Plus d’energie mais peur de jamais finir la suite. Du coup je poste quand même le brouillon en commentaire
PARTIE 2 : les questions
En vrai cette partie mériterait autre choses qu’un article écrits d’un coup sec seule. En tout cas il découle d’expériences sur zone mais aussi de beaucoup de discussion avec mes potes de zone mais aussi mes ennemies politiques de la zone. De toute facon je suis lancée et j’ai peur que si je remets ca a plus tard je finirais jamais donc let’s go
Question 1 : Le vert et le rose
La ZAD est millieu extrement virilistes, l’imaginaire guerrier né nottamment depuis les expulsions de NDDL est extrémement présent. L’écologie ramene aussi BEAUCOUP de personnes essentialistes. Dans ce contexte, faire exister les questionnements de genre et de luttes anti-patriarcale est SUPER CHIANT. On a du se battre dur pour la première cabane en mixité-choisie sans mec cis. En réaction, des mecs cis on essayé de créer une douche en mixité choisie sans meuf parce qu’on était excluante alors eux aussi le seraient. On a du organiser des fucking réunion de médiation pour expliquer pourquoi on faisait ca et pas mal de personnes concernées se sont retrouvées a faire de la pédago pendant 2h pour apaiser les tensions. Ca s’était genre début-mi octobre, vraiment au début de la ZAD.

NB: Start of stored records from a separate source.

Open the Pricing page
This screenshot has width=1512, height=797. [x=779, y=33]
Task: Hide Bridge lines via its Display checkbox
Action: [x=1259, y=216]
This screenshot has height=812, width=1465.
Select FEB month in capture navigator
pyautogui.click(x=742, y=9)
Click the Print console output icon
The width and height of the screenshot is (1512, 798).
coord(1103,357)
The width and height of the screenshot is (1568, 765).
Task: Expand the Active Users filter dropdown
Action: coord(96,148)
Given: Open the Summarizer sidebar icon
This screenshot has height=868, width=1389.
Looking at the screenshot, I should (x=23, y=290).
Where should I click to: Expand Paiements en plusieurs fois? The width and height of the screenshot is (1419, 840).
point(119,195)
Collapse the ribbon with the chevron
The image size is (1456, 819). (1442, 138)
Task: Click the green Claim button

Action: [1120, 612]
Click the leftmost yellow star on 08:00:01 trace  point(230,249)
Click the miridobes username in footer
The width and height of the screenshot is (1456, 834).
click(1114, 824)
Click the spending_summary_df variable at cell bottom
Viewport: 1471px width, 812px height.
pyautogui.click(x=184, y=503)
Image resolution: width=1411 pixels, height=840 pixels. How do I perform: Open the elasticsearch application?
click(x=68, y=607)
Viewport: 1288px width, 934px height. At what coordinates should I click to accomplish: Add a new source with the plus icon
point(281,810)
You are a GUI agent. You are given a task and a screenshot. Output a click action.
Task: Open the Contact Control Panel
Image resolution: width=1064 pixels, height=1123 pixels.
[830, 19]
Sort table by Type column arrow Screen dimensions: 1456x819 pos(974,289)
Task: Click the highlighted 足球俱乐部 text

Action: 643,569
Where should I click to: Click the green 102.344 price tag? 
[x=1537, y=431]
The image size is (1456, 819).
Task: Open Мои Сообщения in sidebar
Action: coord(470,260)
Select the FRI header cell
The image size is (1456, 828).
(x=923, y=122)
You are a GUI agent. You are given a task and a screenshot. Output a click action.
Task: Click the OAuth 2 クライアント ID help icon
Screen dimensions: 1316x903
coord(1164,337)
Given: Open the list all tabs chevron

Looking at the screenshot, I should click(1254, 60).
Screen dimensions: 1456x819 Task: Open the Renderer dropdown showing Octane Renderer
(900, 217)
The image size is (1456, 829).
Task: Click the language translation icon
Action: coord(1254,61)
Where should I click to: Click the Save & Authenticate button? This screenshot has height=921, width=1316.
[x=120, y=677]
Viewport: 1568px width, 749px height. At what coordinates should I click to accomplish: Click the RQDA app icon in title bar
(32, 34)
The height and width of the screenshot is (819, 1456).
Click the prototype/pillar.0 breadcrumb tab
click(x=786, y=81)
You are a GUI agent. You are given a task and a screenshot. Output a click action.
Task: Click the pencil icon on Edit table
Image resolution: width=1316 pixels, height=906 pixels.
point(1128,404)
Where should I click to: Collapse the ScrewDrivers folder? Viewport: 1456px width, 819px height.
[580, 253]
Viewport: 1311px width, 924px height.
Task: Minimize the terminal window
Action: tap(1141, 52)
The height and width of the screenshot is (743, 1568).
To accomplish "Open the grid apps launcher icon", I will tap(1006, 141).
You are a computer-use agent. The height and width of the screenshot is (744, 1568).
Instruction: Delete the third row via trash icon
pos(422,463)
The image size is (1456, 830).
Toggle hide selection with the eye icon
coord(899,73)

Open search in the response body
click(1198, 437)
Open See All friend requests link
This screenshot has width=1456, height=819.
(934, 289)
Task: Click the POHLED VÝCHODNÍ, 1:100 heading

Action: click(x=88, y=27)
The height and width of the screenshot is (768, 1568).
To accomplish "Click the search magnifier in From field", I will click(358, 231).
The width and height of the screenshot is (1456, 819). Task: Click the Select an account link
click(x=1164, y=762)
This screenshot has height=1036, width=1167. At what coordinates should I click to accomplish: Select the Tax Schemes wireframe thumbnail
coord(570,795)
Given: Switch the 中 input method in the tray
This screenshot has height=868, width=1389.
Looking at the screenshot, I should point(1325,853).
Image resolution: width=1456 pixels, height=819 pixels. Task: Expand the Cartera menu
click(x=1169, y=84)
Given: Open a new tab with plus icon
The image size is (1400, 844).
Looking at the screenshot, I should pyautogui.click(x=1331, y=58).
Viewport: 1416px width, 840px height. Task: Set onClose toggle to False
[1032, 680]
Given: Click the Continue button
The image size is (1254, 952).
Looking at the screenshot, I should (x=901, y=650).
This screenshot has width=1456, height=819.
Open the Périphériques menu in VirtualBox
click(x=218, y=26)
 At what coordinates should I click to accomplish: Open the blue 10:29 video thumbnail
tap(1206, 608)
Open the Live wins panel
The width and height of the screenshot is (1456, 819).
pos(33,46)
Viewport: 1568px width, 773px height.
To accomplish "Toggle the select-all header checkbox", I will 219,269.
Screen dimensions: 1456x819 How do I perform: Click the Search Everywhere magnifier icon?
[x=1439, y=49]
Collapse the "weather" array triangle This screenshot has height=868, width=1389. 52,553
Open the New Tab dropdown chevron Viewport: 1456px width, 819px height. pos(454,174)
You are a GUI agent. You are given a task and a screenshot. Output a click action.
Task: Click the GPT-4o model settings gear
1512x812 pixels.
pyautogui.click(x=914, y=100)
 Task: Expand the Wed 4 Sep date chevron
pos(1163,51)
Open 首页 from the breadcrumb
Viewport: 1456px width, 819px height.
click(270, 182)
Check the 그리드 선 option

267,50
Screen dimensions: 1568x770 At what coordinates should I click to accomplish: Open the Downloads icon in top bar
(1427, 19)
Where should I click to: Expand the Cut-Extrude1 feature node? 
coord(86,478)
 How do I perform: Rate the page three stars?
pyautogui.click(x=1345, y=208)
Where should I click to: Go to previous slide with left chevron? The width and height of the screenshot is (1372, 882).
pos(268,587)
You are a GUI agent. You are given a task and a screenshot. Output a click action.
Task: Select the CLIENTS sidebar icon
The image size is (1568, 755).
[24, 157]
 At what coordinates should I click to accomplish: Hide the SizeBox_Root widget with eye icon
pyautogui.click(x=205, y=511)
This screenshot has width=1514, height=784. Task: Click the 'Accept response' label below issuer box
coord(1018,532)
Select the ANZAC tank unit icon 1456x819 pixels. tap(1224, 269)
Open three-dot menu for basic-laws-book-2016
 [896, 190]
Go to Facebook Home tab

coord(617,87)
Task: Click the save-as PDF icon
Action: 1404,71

Voila les bases sont posées. Des histoires y’en a encore eu 10, toujours sur la même ligne, mais bon on va pas épiloguer.
Conclusion => Avis a toutes les personnes concernées par les luttes anti-patriarcales, la ZAD n’est pas un endroit (trans)féministes Vous ne serez pas seule, ca vaut le coup d’y aller mais ce n’est pas (trans)féministe.
Question : On fait quoi de ca ? Comment lutter avec des mecs qui chient sur les gays les trans et les meufs a longeur de journée. Comment lutter. La question inverse se pose aussi, comment être solidaire avec les meufs cis victimes d’oppression de genre mais elles mêmes extremement mysogines et transphobes ?
Exemple : Avec des ami.es, avant la ZAD on sortait d’un squat transféministe et anarchiste. Après quelques semaines sur zone on s’est retrouvé a dire a propos d’une personne ‘ Bon, il a dit enculé mais c’est vraiment le pire’. Après on a réalisé ce qu’on avait dit et on a ri jaune. Cette phrase nous a marqué. Parce que un mois avant on aurais jamais laissé un mec cishét parler comme ca chez nous sans l’embrouiller. Mais en même temps c’est une réalité, ce mec qui utilisait des insultes homophobes et transphobe n’était pas le pire.
Question 2 : le noir et le marron
J’vois beaucoup d’article sur la pureté militante. C’est aussi un truc que j’ai ressentie en ville. A la ZAD c’est le foutoir. S’organiser dans ce foutoir ou personne est d’accord
Question 3 : y’a jamais assez de bois, barricades VS cabanes
Le matos est en quantité limitée. On a beau faire de notre mieux en récup, en vol, en don, y’a JAMAIS assez. Mais disons que sur la ZAD deux tendances s’opposaient. Le groupe plus de cabane et le groupe + de barricades. C’est un questionnement qui se pose encore chez moi.
Merci beaucoup pour ce petit guide/témoignage. Je l’ai trouvé chouette et de bon sens.